There were only twelve persons in the whole company.
SPONTANEOUS COMBUSTION.
Joseph Battaglia, a surgeon of Ponte Bosio, relates the following case: Don. G. Maria Bertholi, a priest of Mount Valerius, went to the fair of Filetto, and afterwards visited a relation in Fenilo, where he intended to pass the night. Before retiring to rest, he was left reading his breviary; when, shortly afterwards, the family were alarmed by his loud cries and a strange noise in his chamber. On opening the door, he was lying prostrate on the floor, and surrounded by flickering flames. Battaglia was immediately sent for, and on his arrival the unfortunate man was found in a most deplorable state. The integuments of the arms and the back were either consumed or detached in hanging flaps. The sufferer was sufficiently sensible to give an account of himself. He said that he felt, all of a sudden, as if his arm had received a violent blow from a club, and at the same time he saw scintillations of fire rising from his shirt-sleeves, which were consumed without having burned the wrists; a handkerchief, which he had tied round his shoulders, between the shirt and the skin, was intact. His drawers were also sound; but, strange to say, his silk skull-cap was burnt while his hair bore no marks of combustion. The unfortunate man only survived the event four days. The circumstances which attended this case would seem to warrant the conclusion that the electric fluid was the chief agent in the combustion.
SHOOTING FISH.
HORNED CHÆTODON.
Our shores have produced a few specimens of a richly-coloured fish called Ray's Sea Bream (Brama Rayi), interesting because it represents a family, almost confined to the tropical seas, of very singular forms and habits. The family is named Chætodontidæ, from the principal genus in it. They are very high perpendicularly, but thin and flattened sidewise; the mouth in some projects into a sort of snout, the fins are frequently much elevated, and send off long filaments. They are generally adorned with highly-contrasted colours, which run in perpendicular bands. They are often called scaly-finned fishes, because the dorsal and anal are clothed, at least in part, with scales, so as not to be distinguished from the body. The tubular snout of some, as of a little species which we here represent, is applied to an extraordinary use, that of shooting flies! The fish approaches under a fly which it has discovered, resting on a leaf or twig, a few feet above the water, taking care not to alarm it by too sudden a motion; then, projecting the tip of its beak from the surface, it shoots a single drop at the insect with so clever an aim, as very rarely to miss it, when it falls into the water and is devoured. Being common in the Indian seas, it is often kept by the Chinese in vases, as we keep golden-fish, for the amusement of witnessing this feat. A fly is fastened at some distance, at which the fish shoots, but, disappointed of course, and wondering that its prey does not fall, it goes on to repeat the discharge for many times in succession, without seeming to take in a fresh stock of ammunition, and scarcely ever missing the mark, though at a distance of three or four feet.
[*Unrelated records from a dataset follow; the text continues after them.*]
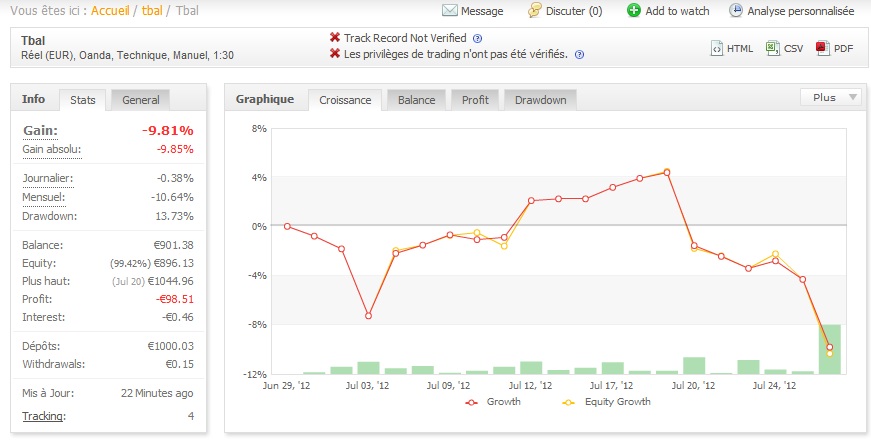Export as CSV file icon
871x441 pixels.
(772, 47)
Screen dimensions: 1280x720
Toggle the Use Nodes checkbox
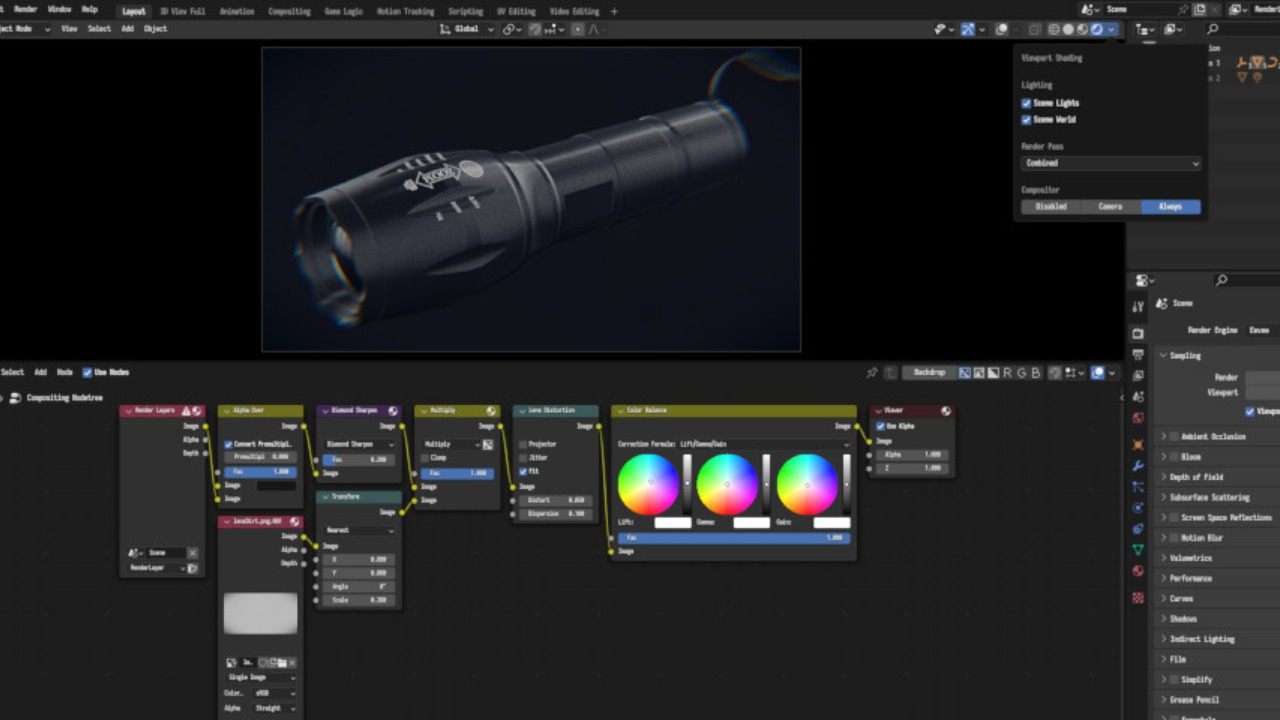coord(87,373)
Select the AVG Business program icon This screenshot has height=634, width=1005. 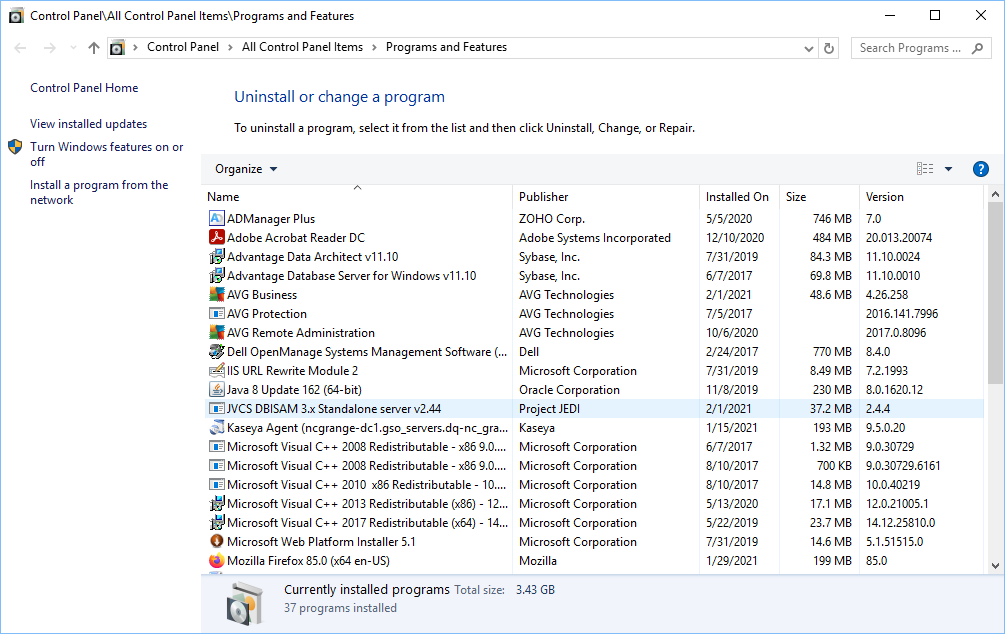(x=217, y=295)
EXTRAORDINARY EARTHQUAKES.
Around the Papandayang, one of the loftiest mountains in Java, no less than forty villages were reposing in peace. But in August 1772, a remarkable luminous cloud enveloping its top aroused them from their security. But it was too late; for at once the mountain began to sink into the earth, and soon it had disappeared, with the forty villages and most of the inhabitants, over a space fifteen miles long and six broad. Still more extraordinary, the most remarkable on record was an eruption in Sumbawa, one of the Molucca islands, in 1815. It began on the fifth day of April, and did not cease till July. The explosions were heard in one direction nine hundred and seventy miles, and in another seven hundred and twenty miles. So heavy was the fall of ashes at the distance of forty miles that houses were crushed and destroyed. The floating cinders in the ocean, hundreds of miles distant, were two feet thick, and vessels were forced through with difficulty. The darkness in Java, three hundred miles distant, was deeper than the blackest night; and, finally, out of the twelve thousand inhabitants of the island, only twenty-six survived the catastrophe.